Antoni Łangowski: Od startu przygotowań mamy wszystko zapewnione

WP SportoweFakty / Krzysztof Betnerowicz
WP SportoweFakty / Krzysztof Betnerowicz

Rozgrywający Gwardii Opole Antoni Łangowski podkreśla, że drużyna bezproblemowo przepracowała okres przygotowawczy do sezonu 2016/2017.

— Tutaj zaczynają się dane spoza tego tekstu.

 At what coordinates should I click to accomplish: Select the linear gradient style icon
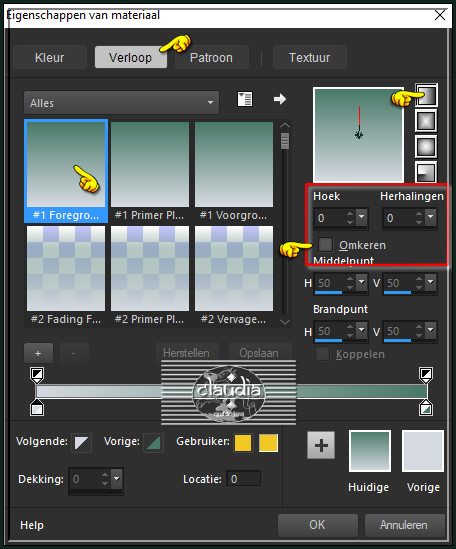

26-letni zawodnik doskonale pamięta, co działo się w klubie na początku 2016 roku. Podczas zimowych przygotowań zawodnicy, z racji szalejącego kryzysu, grali na treningach głównie ... w piłkę nożną. Mimo to Gwardia ukończyła rozgrywki PGNiG Superligi na bezpiecznym, 9. miejscu. Łangowski zdecydował się pozostać w Opolu na kolejny sezon i zapewnia, że w ostatnich tygodniach mógł się w pełni skupić na wypracowywaniu formy.

- Muszę powiedzieć, że odkąd ludzie z miasta w styczniu zajęli się klubem, zrealizowali wszystko, co nam obiecali. Od początku przygotowań mieliśmy wszystko zapewnione na czas. Liga zawodowa spowoduje, że kluby będą musiały wywiązywać się ze swoich zobowiązań. Z tego, co widzę i słyszę, myślę, że naprawdę będzie dobrze, szczególnie jeśli chodzi o kwestie organizacyjne - zaznacza.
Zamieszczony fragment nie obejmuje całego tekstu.